■ **Exercise objective**
Below is a listing; transcribe it exactly but without any images.

■ **Data records**
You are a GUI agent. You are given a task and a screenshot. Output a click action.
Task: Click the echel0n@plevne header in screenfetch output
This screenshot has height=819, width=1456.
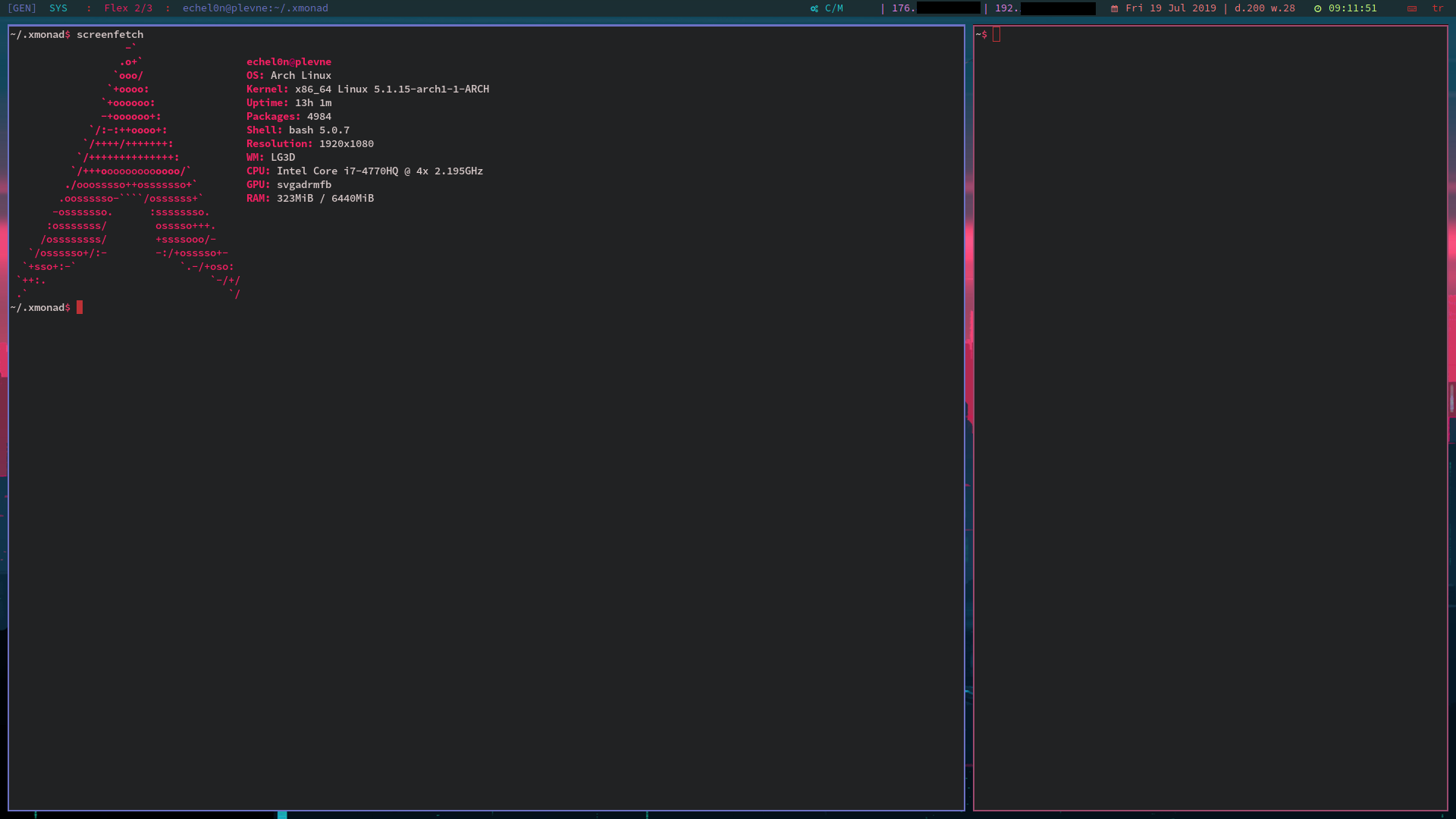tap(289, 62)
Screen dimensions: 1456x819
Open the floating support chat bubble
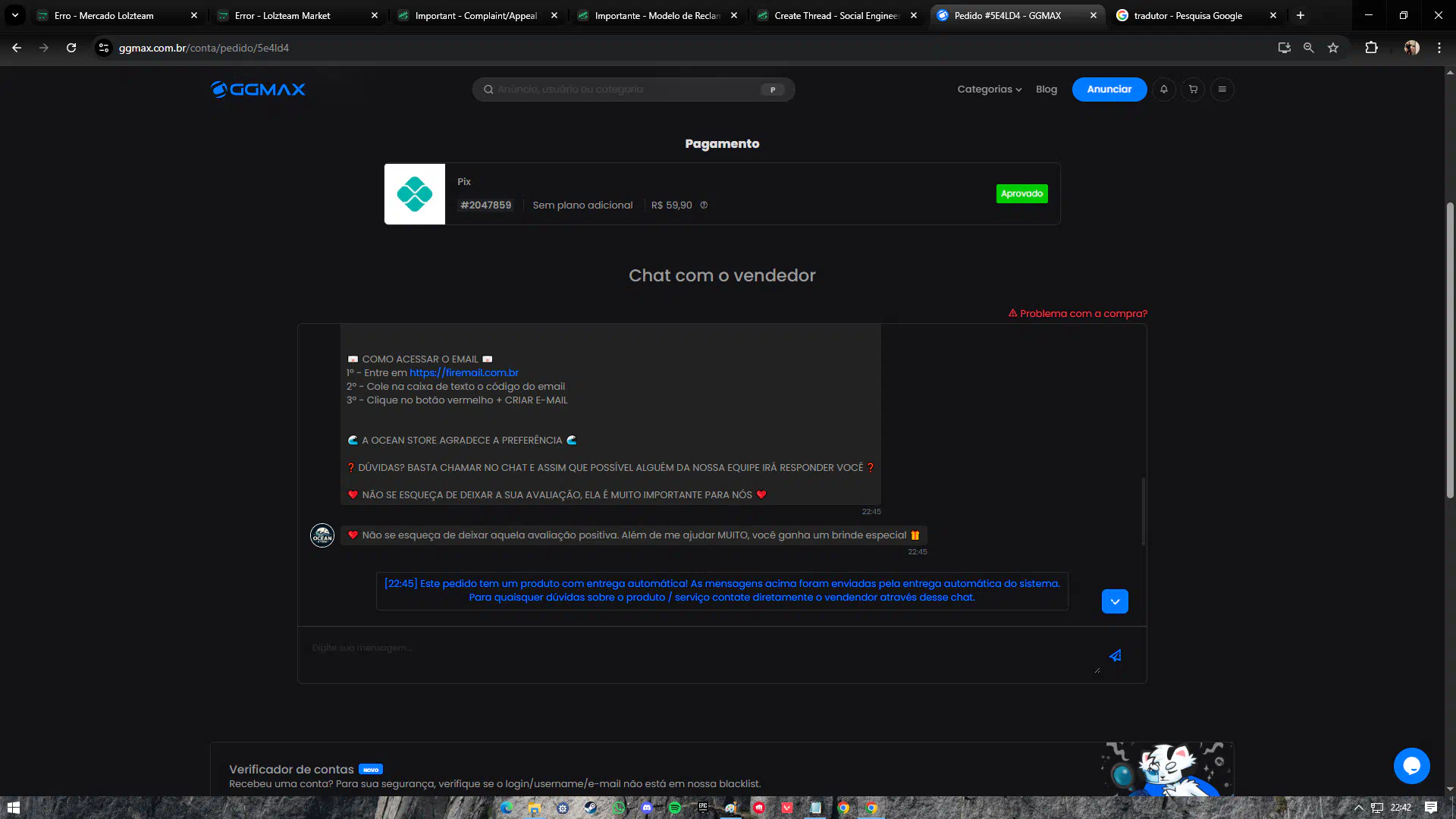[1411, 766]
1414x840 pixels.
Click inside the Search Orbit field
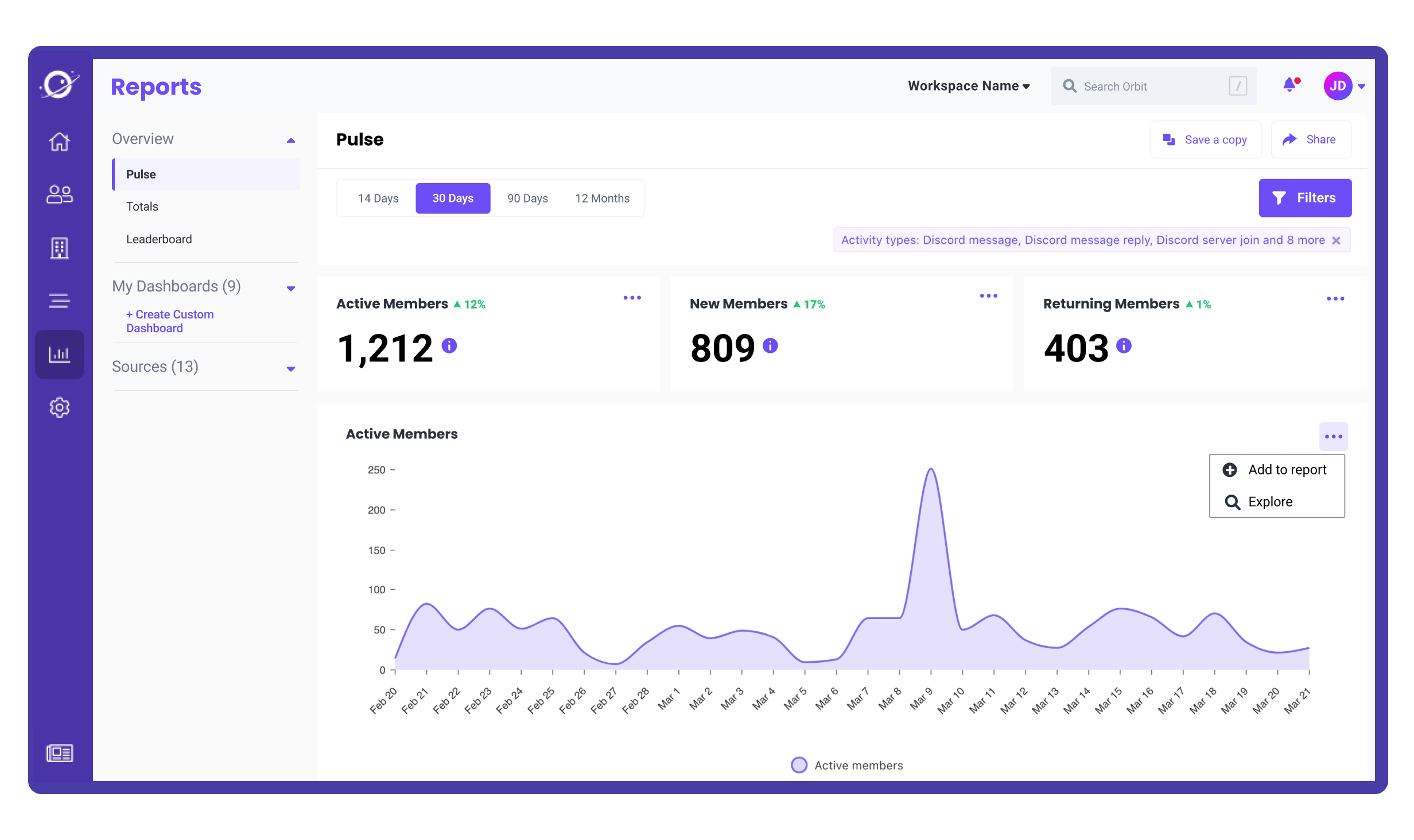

■ **Expected answer**
You are a GUI agent. You are given a task and a screenshot. Output a click action.
Task: Click the echel0n@plevne header in screenfetch output
This screenshot has height=819, width=1456.
tap(289, 62)
Screen dimensions: 1456x819
Open the floating support chat bubble
[1411, 766]
1414x840 pixels.
Click inside the Search Orbit field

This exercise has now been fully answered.